Dawn

Dawn

Friday, September 08, 2006

I’m reading “Ghosts of Spain” by Giles Tremlett, a Guardian journalist who’s lived many years in Madrid. Here are a few of his observations on the Spanish. By the way, like me, he says this sort of thing as someone who loves living here:-

The tireless pursuit of pleasure, the tourist ghettoes flourishing on the coasts, and even those gaudily lit brothels on Spanish motorways all have something to say about the priorities and attitudes of modern Spaniards.

Spaniards generally believe it is their absolute right – even their obligation – to enjoy themselves.

Spaniards love to form groups and clans. They like to move en masse, to belong to large gaggles. They celebrate – and demonstrate – in huge throngs, their enjoyment increased by the numbers with them. Where Anglo-Saxons do things on their own or with their families, Spaniards often do them by the coachload. They like the warmth, the solidarity, the sense of belonging that groups give them. Individuality can be viewed with suspicion. There is something potentially dangerous, however, about these groups. The herd, once roused, can be far more destructive than a beast on its own.

Its several languages enrich Spain. But, instead of celebrating them, Spaniards seem intent on squabbling about them. Now more than ever, they are not a source of pride but division.

The Galician government – the Xunta – has said it will invest 500,000 euros in the countryside so as to promote ‘internal tourism’ in compensation for the damage done by the fires. Whenever terms like ‘domestic’ and ‘internal’ are used here, I never know whether they mean within Spain or just within Galicia. But one thing I know for sure is that all the brochures about the thermal springs in the mountains will only be in Gallego. Bugger the foreign Spaniards.

Which reminds me, David asked in a comment the other day whether ‘nationalists’ imagine that being small but independent will bring them mountains of cash from, say, the EU. Well, yes, the Galician nationalist party, the BNG, was the only party here to oppose the EU Constitution - on the grounds that it wasn’t socialist enough.

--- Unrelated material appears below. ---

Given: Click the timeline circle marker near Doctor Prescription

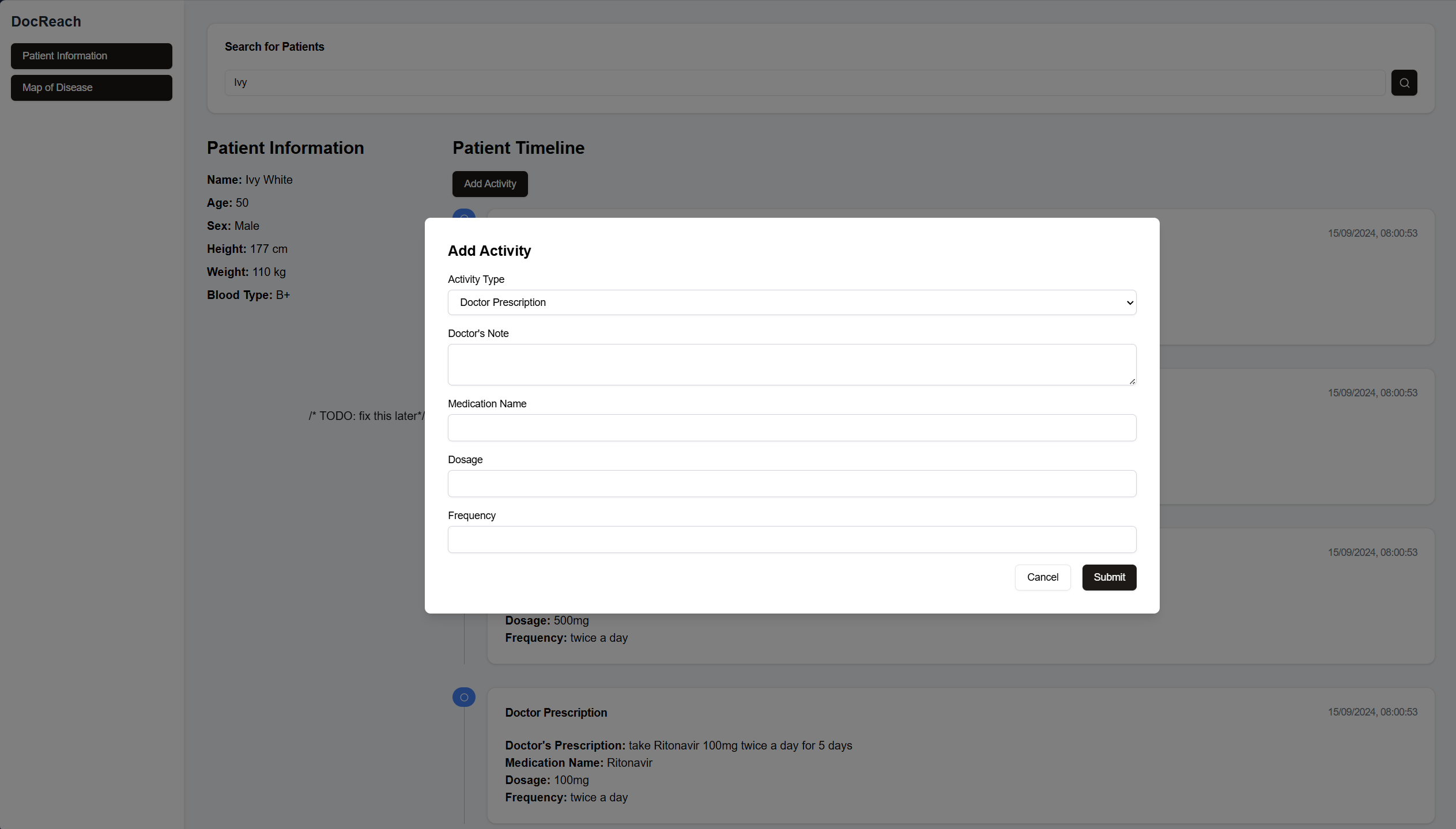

I see Gordon Brown was in Edinburgh yesterday, talking once again about Britishness so as to obscure the fact he’s Scottish. And, on the subject of British politics, can there be anything more obscene than a Prime Minister unloved by the public and the majority of his party clinging to the microscopic shreds of his power simply to minimise the prospect of his being succeeded by the person favoured by his own party members? In doing this, Mr Blair – not for the first time – is re-writing the [unwritten] British Constitution. This demands that a Prime Minister who can’t command the support of his own party must resign. Is it any wonder that politicians are now a despised class in the UK? Anyway, for what it’s worth, my prediction is that Mr Blair will be gone by the end of the year.